Learning a new skill such as street photography can be a steep learning curve, but it’s often underestimated the challenge ahead when taking on something you have no prior experience of. Because street photography has such a low barrier to entry i.e. all you need is a camera (and most people carry one of those around every day, attached to their phones) and a comfortable pair of shoes, most newbies can hit the ground running (literally) relatively quickly. But therein lies the problem, as someone who’s new to street photography you can be given this false sense of security that every photograph you take is as good as the ones taken by legends such as Ernst Haas. This is due to not having any reference points to what amount of progress you’ve been making, mainly because you haven’t made any at all if you’ve only just started! This is however a good thing, without this level of beginners enthusiasm you might not be motivated to carry on, even if you’re initial images aren’t that great.

Losing Motivation

Once you start to follow other street photographers and see what the possibilities are in terms of creating amazing images you start to realise that your own photography isn’t actually that great and you have a lot to learn! The graph below visualises this progress by showing that initial increase in skill, then the drop when you lose motivation and the reality hits you, then a plateau when you realise how much work is ahead and after a few months of going out day after day you actually start to make solid progress albeit not as fast as you initially thought you were making when you first started,

So you keep going out, taking lots of images, you post some to social media, some get more likes than others, the ones you think are great don’t get many likes and the ones you think aren’t your best photographs get more likes. This can cause confusion because you start to wonder how good you are and how much progress you’re making. The lesson here is ignore social media when trying to understand how good your images are, but that’s one for another day.

The Skill

Every street photographer takes thousands of images over a period of a few months, no matter what level they’re at. Even the very best street photographers fail 99% of the time and take mainly bad images in their eyes, but what sets them apart from someone who’s just starting out is their ability to know which of their images are absolute gems and which are destined for the recycle bin. That’s where the skill lies. There has to be more than just a picture of a person walking down the street doing nothing out of the ordinary or someone coming out of Sainsbury’s with a couple of shopping bags, neither of these make for an interesting photo even if you do turn them into black and white and give it a bit of contrast!

Keep Going Out

Being able to tell whether an image depicts an interesting story or has great composition is a skill that can only be learn’t after being out taking photographs as much as possible over a long period of time and if you’re enjoying the process of doing that then it will only be a matter of time.
· · · ·
Rewrite the street photography piece from "Every street photographer" up to and including "bit of contrast!", replacing "recycle bin" with "trash folder".

Supplied material -
· · · ·
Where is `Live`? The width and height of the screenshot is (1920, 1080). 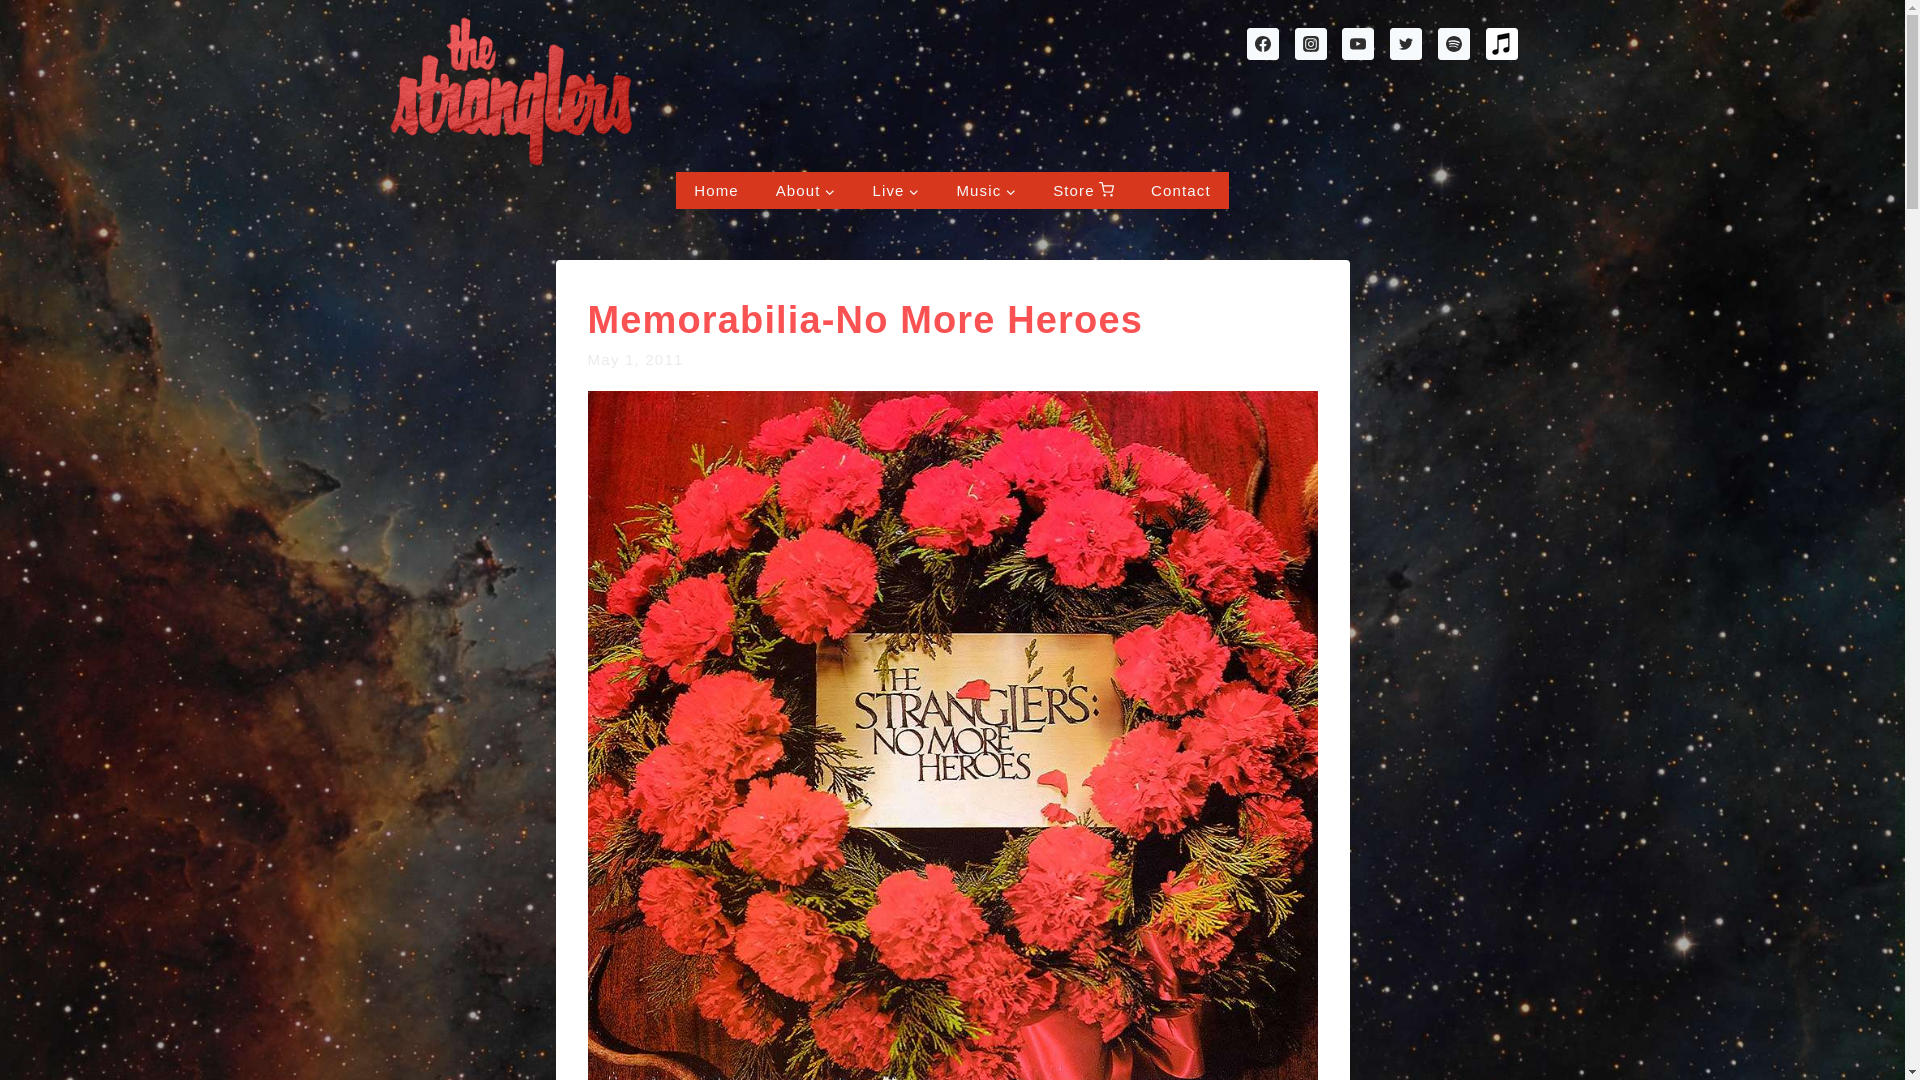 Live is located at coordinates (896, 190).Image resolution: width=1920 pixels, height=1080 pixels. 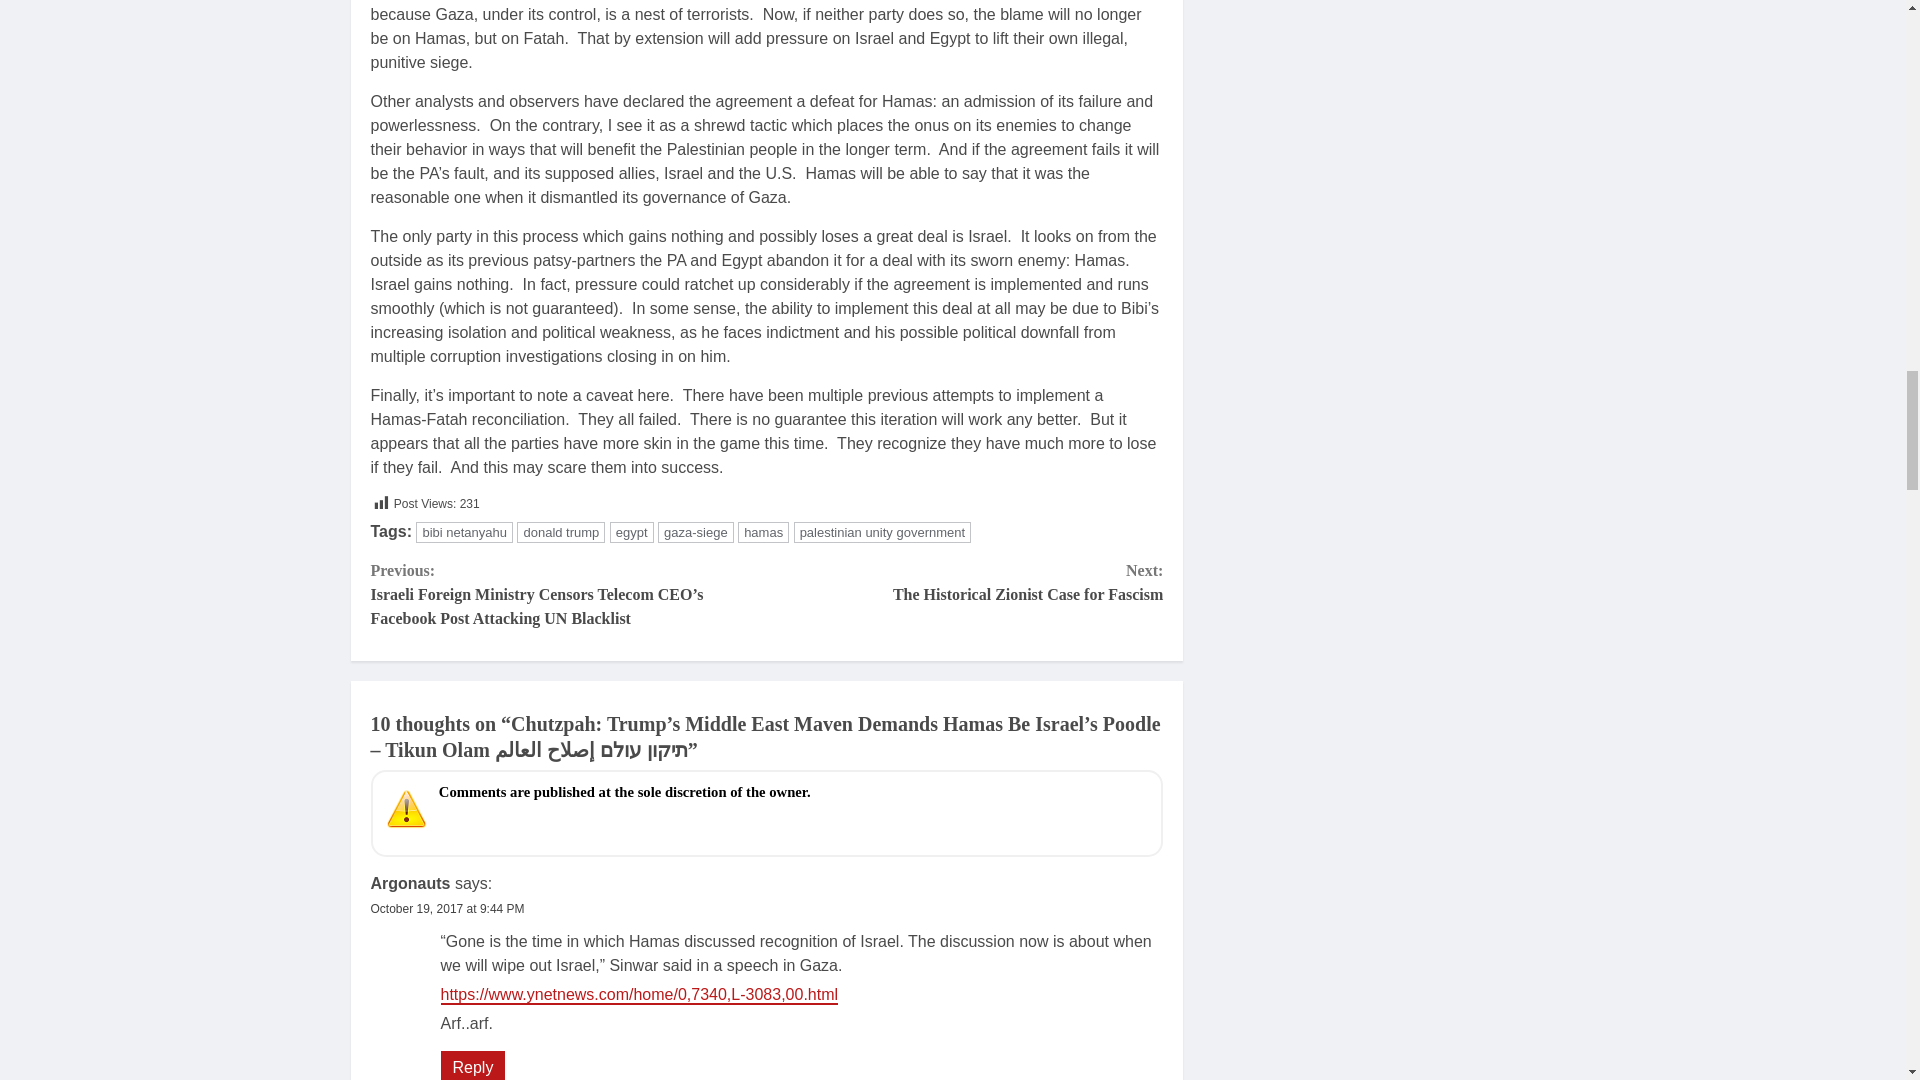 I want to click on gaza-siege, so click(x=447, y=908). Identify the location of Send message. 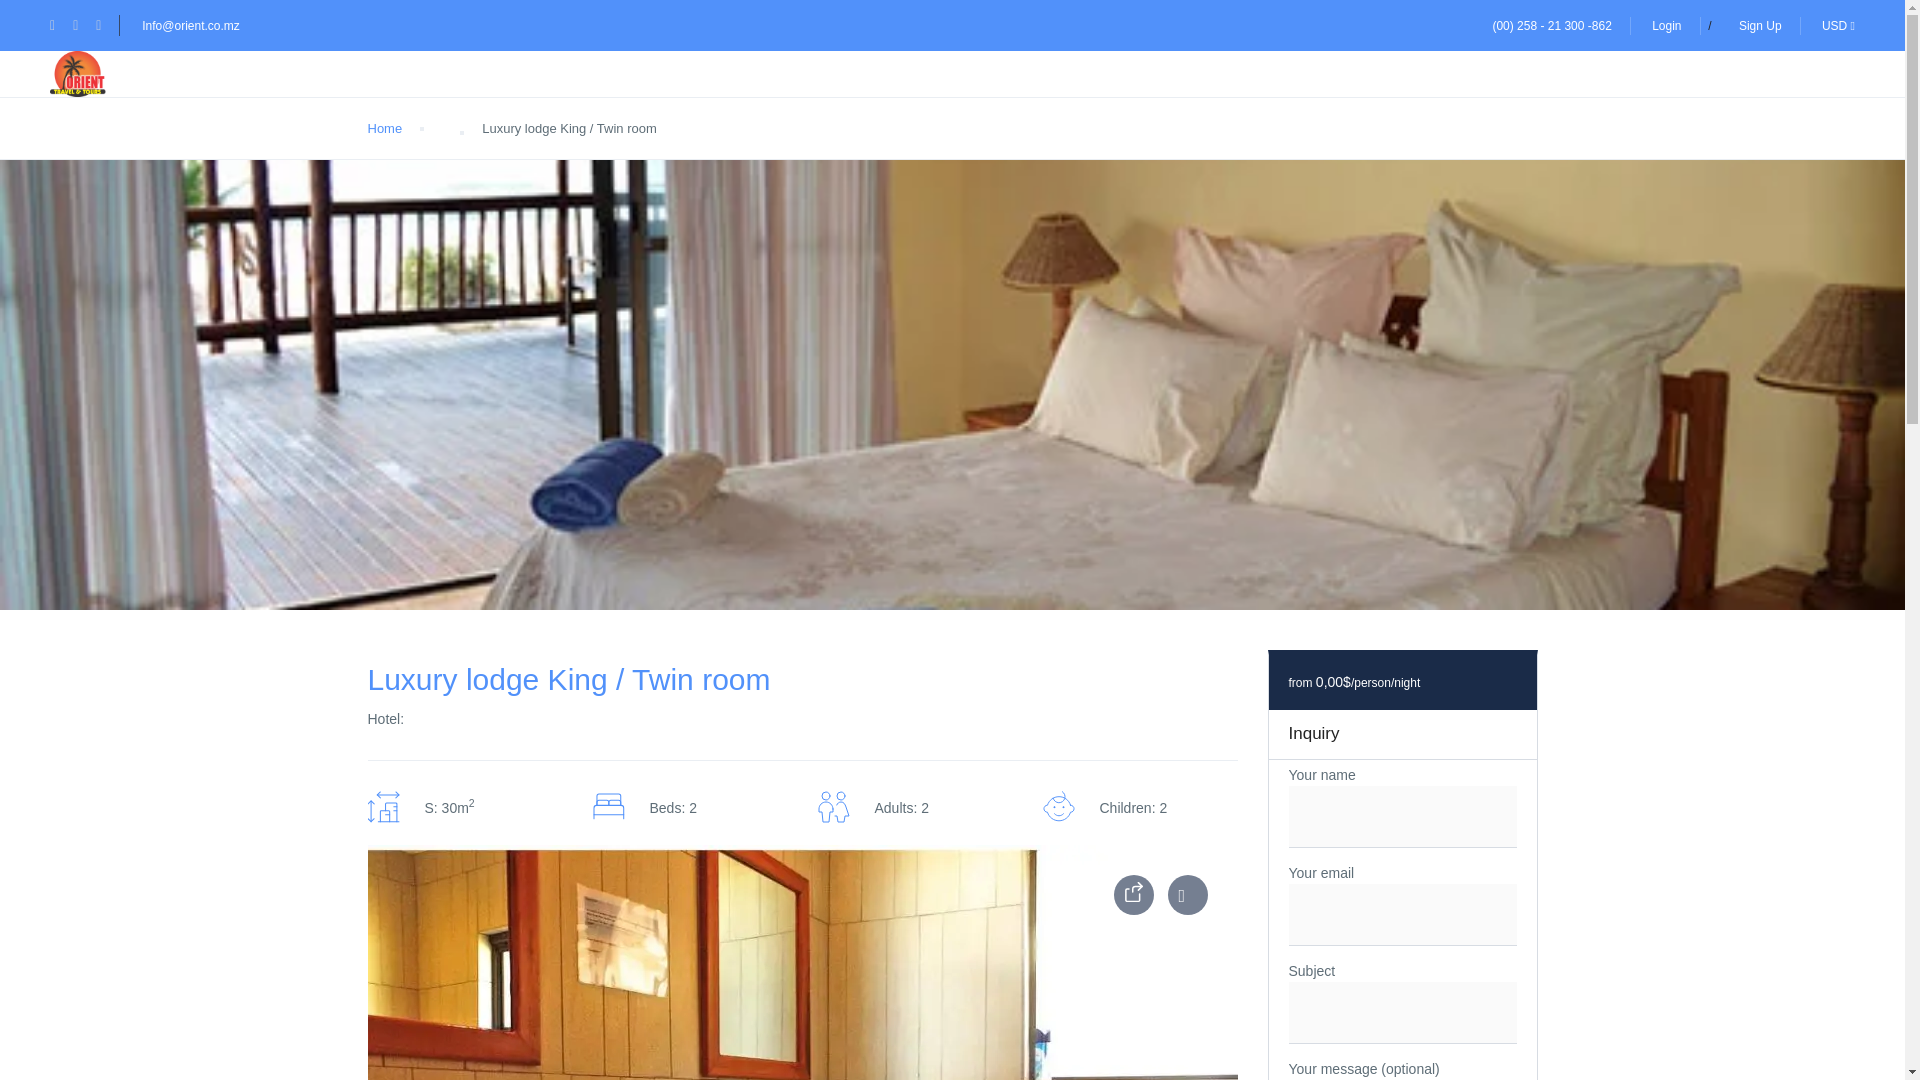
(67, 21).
· · · ·
Answer to this problem -
Every street photographer takes thousands of images over a period of a few months, no matter what level they’re at. Even the very best street photographers fail 99% of the time and take mainly bad images in their eyes, but what sets them apart from someone who’s just starting out is their ability to know which of their images are absolute gems and which are destined for the trash folder. That’s where the skill lies. There has to be more than just a picture of a person walking down the street doing nothing out of the ordinary or someone coming out of Sainsbury’s with a couple of shopping bags, neither of these make for an interesting photo even if you do turn them into black and white and give it a bit of contrast!